### WORK TO COMPLETE
Print all of the data exactly, but drop the pictures.

[Screenshot grounding data]
=======
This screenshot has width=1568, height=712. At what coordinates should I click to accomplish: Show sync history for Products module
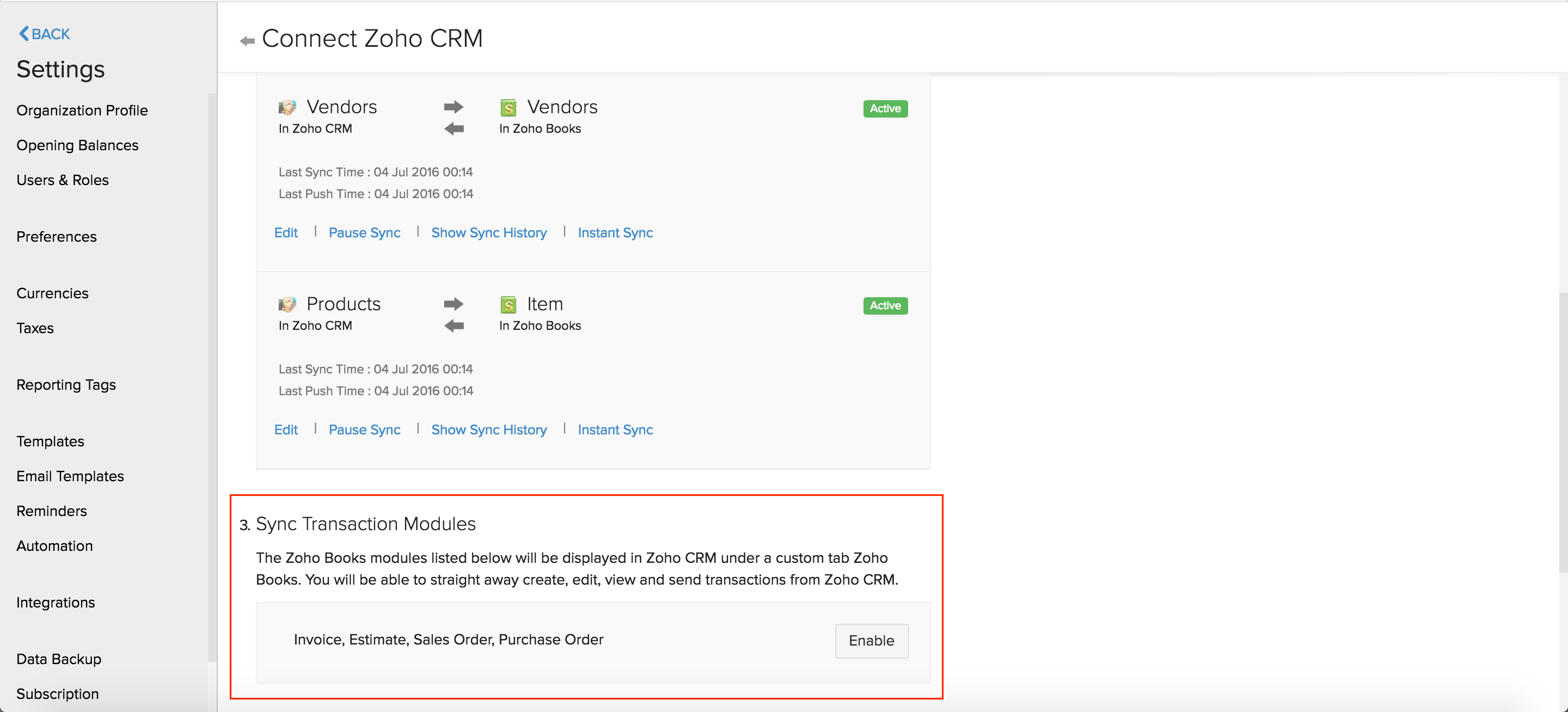[x=489, y=429]
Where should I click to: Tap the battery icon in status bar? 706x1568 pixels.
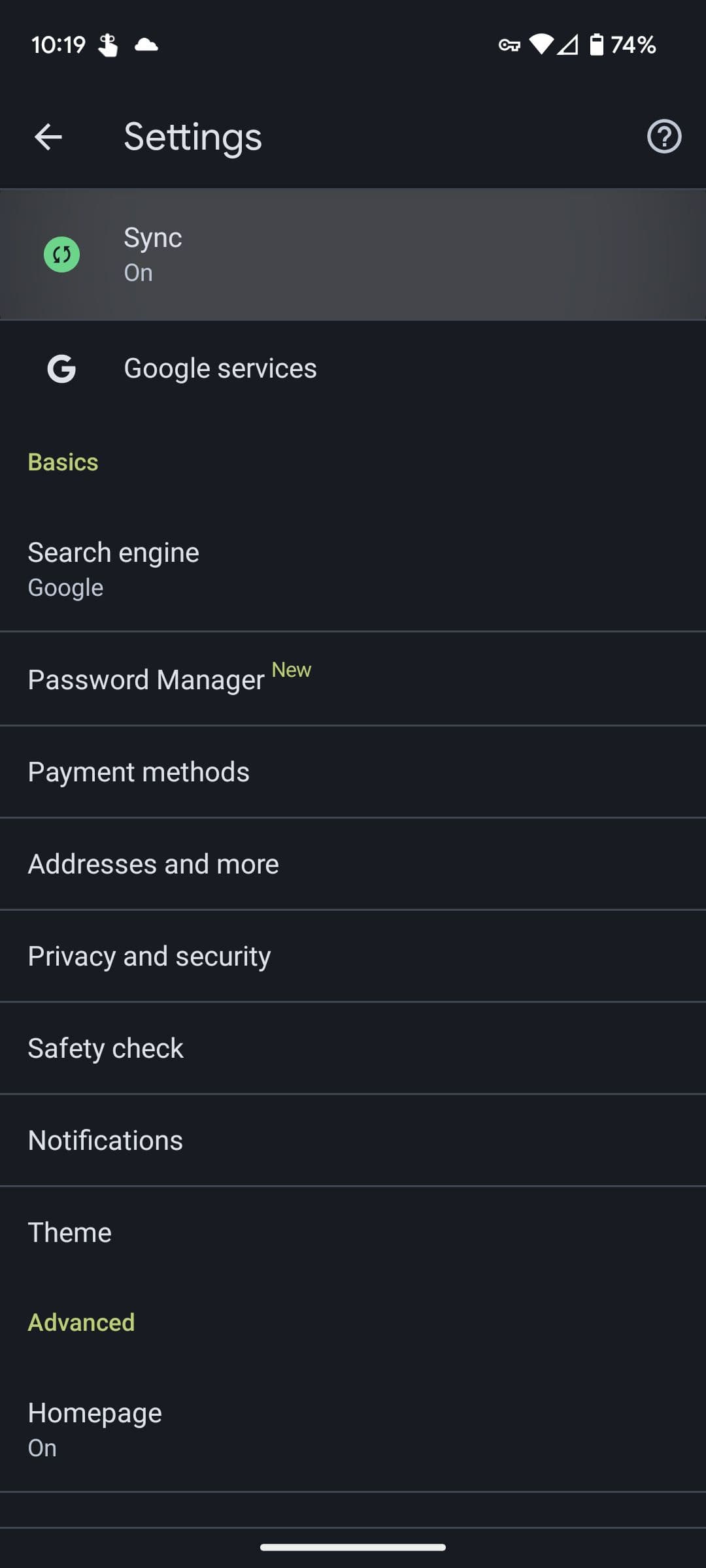596,45
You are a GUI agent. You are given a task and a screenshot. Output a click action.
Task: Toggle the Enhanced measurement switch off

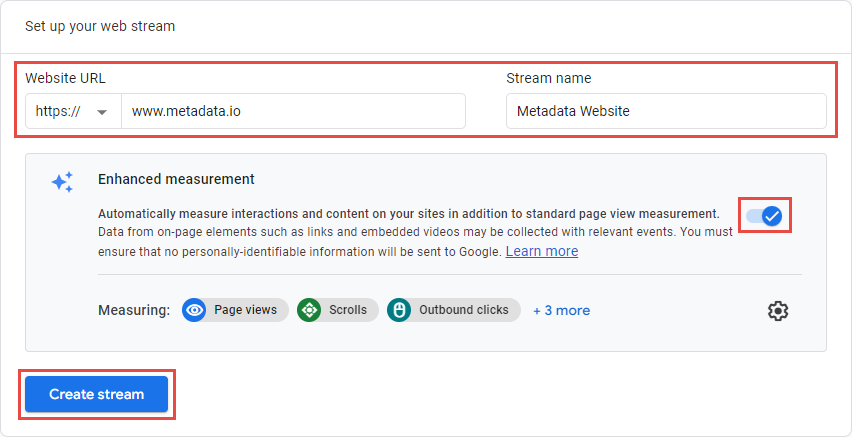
=======
### PROBLEM SOLUTION
This screenshot has width=1568, height=712. At what coordinates should I click to accomplish: Show sync history for Products module
[x=489, y=429]
Where should I click to: Tap the battery icon in status bar? 706x1568 pixels.
596,45
You are a GUI agent. You are given a task and a screenshot. Output a click action.
Task: Toggle the Enhanced measurement switch off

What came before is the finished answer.